Records shown ▸

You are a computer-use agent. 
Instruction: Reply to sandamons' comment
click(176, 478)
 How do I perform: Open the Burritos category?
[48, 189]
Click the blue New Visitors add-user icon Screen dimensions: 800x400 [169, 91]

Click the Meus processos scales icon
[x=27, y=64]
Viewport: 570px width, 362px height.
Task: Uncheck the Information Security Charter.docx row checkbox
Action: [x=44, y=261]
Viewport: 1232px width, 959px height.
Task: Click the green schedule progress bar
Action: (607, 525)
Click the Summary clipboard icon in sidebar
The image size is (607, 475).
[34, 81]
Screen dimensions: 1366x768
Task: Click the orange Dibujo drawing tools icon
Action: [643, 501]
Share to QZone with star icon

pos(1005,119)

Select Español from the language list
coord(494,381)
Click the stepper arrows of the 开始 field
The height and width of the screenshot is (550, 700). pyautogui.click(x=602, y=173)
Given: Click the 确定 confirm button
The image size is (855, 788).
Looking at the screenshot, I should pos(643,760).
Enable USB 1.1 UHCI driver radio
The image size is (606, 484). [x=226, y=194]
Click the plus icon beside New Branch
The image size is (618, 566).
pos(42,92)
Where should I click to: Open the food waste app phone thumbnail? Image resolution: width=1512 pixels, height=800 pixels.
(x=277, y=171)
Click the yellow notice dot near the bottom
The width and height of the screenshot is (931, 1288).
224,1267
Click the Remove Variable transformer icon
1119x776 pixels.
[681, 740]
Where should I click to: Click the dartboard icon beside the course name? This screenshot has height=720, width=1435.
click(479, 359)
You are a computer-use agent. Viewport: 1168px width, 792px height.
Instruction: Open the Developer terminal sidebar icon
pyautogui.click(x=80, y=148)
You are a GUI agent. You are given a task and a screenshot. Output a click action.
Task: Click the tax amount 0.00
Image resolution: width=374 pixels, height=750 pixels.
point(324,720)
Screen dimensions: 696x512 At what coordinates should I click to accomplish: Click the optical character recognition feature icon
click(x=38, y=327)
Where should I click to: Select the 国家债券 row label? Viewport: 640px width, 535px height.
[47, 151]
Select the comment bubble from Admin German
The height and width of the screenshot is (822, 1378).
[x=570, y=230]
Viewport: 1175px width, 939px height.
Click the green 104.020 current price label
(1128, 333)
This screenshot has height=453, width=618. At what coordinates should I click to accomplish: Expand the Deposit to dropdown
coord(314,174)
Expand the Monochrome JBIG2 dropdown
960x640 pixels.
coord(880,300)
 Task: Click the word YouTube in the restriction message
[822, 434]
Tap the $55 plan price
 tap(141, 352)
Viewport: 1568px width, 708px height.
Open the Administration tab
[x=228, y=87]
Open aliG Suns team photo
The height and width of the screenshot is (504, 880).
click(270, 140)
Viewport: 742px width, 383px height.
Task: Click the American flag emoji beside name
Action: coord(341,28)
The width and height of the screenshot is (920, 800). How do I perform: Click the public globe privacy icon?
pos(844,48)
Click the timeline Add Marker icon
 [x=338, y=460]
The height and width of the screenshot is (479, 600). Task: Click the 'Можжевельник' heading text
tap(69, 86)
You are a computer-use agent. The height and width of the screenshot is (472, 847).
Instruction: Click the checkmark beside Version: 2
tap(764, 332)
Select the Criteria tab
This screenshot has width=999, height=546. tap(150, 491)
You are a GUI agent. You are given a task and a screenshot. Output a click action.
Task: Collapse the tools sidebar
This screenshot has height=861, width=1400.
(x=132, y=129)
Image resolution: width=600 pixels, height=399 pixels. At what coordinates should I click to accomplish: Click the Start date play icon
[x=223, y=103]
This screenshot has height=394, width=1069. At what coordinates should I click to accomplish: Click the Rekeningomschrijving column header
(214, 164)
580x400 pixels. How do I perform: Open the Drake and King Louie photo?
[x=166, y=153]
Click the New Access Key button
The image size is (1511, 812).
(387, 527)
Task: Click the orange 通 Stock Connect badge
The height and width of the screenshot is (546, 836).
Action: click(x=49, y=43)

What is needed ▸
Each line above that holds the string "computer" should be copied and shown.

Exercise response ▸
You are a computer-use agent. 
You are a computer-use agent. Viewport: 1168px width, 792px height.
You are a computer-use agent. The height and width of the screenshot is (472, 847).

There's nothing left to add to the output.